Weiss Fourth Heading Into Final Competition

By Amy Shipley

Washington Post Staff Writer

Wednesday, March 24, 1999; Page D01


HELSINKI, March 23—Sixteen-year-old Russian sensation Evgeni Plushenko sat solidly in first place at the conclusion of the men's short program in the 1999 World Figure Skating Championships today. Nothing else about the results could be described as clear-cut.

The top five placements were far more plain than the calculus required to compute them: Russia's Alexei Yagudin, the defending world champion, was second, three-time world champion Elvis Stojko of Canada third and Fairfax skater Michael Weiss fourth. In fifth place was Russian Alexei Urmanov.

"The judges just kind of tossed up the chips, and they were all over the place," said Weiss, the U.S. champion who is seeking his first world championship medal.

Yagudin, Stojko and Weiss each received an equal number of second-place votes -- three. And Yagudin, oddly, received the same number of votes for third and fourth place as for second.

Placements are determined like this: the first-place finisher is the one with the most first-place votes. If no skater has a majority, it becomes the one with the most firsts and seconds. If there is still no majority, it's the skater with the most firsts, seconds and thirds. And so on.

The judges' obvious disagreement hints at a compelling conclusion to the men's competition in Thursday's deciding free skate. The overall standings among the top five going into the free skate are the same as today's short program results. The overall marks include the short program (30 percent of the final score) and Monday's qualifying results (20 percent).

Balancing Stojko's second-place votes were sixth-place marks from two judges. And pulling down Weiss's standing were three fifth-place marks and a perplexing seventh-place from a judge from Finland.

In another odd bit of mathematics, Urmanov did not receive a single vote lower than fifth place. But on balance, his marks were lower than Weiss's or Stojko's.

All of the top five skaters besides Plushenko, who received nine first-place votes, can be blamed for bringing the judges' confusion upon themselves. None skated flawlessly. None fell or made a major mistake, but all were tagged with deductions for minor flubs in the technically oriented short program.

"When people don't skate well in the short program, sometimes there is a lot of mixing and mingling with the marks, the judges trying to put everyone where they want them to be," Weiss said.

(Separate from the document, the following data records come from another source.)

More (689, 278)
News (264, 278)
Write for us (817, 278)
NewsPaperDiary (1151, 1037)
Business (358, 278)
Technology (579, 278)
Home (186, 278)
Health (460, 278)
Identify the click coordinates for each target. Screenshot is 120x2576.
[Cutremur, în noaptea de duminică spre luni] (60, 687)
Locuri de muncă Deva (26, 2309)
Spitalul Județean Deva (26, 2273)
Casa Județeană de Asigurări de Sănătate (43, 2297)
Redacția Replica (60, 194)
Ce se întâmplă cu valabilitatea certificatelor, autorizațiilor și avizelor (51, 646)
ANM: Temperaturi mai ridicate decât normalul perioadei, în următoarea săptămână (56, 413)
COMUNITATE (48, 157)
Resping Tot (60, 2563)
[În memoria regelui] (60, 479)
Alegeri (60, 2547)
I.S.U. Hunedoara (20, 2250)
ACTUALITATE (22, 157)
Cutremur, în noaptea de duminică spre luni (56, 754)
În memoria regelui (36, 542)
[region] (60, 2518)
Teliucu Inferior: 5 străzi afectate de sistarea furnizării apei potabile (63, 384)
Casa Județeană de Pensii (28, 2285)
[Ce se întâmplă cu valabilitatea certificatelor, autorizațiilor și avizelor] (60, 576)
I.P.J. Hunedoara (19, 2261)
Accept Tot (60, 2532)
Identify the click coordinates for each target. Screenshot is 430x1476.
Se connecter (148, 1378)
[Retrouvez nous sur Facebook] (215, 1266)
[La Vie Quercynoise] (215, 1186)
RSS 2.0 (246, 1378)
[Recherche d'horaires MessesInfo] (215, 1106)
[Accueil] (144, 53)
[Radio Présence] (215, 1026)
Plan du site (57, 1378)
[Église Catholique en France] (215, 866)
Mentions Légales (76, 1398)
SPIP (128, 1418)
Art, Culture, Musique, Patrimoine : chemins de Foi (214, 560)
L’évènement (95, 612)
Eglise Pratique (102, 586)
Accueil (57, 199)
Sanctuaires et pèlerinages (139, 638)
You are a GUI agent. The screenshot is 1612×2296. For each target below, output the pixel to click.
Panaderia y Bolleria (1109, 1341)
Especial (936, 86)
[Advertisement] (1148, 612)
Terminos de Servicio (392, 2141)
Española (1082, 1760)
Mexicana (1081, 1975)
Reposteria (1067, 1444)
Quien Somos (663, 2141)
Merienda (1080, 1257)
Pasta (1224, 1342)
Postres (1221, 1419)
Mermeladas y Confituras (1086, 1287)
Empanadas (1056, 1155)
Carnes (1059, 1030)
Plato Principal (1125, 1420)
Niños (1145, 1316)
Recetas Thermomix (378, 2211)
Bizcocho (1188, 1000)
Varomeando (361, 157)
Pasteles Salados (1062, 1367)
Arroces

The leading six skaters each competed in the last group today, one after the other. Yagudin, who along with Urmanov won his qualifying group, skated first but stepped out of his combination jump.

Urmanov followed and turned a required triple jump into a double and misstepped on his footwork. Takeshi Honda of Japan, who fell from third place in his qualifying group to seventh place behind German Andresj Vlascenko, made two gaffes. He fell attempting a quadruple jump and turned a triple jump into a double.

Weiss followed and skated perhaps the most flawless program of any of the two-through-five skaters -- only his program had a slightly lower level of difficulty. Weiss's only mistake was two-footing the triple flip of a combination jump.

That left Plushenko, who brought the crowd of about 5,000 at Hartwall Arena to its feet. His effort lacked even a wobble.

At that point, the only thing standing between Weiss and third place entering the free skate was Stojko. Stojko turned a combination triple jump into a double, but he seemed to score points with the judges for attempting a quadruple toe loop. Stojko two-footed the landing, but the attempt showed daring.

Stojko's performance offered vindication for a traumatic season marred by a lingering groin injury. Stojko said today he didn't feel 100 percent healthy until a week ago. He has competed with the injury since the 1998 Winter Olympics in Nagano, in which he all but limped to a silver medal.

"This season has been the toughest I've ever encountered by 10-fold," he said.

Weiss said he believed he deserved to be ahead of Stojko, who offered Weiss a friendly handshake before taking the ice, in the standings.

"Skating is a subjective sport," Weiss said. " . . . He didn't skate great; he skated okay. But he's a three-time world champion."

Nobody raised any questions about Plushenko's position, not even Yagudin, the defending world champion. The young Plushenko has humbled both of his countrymen recently, defeating them in this year's Russian national championships.

"Excellent," Plushenko said about his performance.

Yagudin declined to discuss an injury to his left calf that seems to have bothered him during the first two rounds. "It's my secret," he said.

The bigger secret is who will land on the podium after Thursday's competition.

"The way people are skating," Weiss said, "I think anybody still has a shot at it."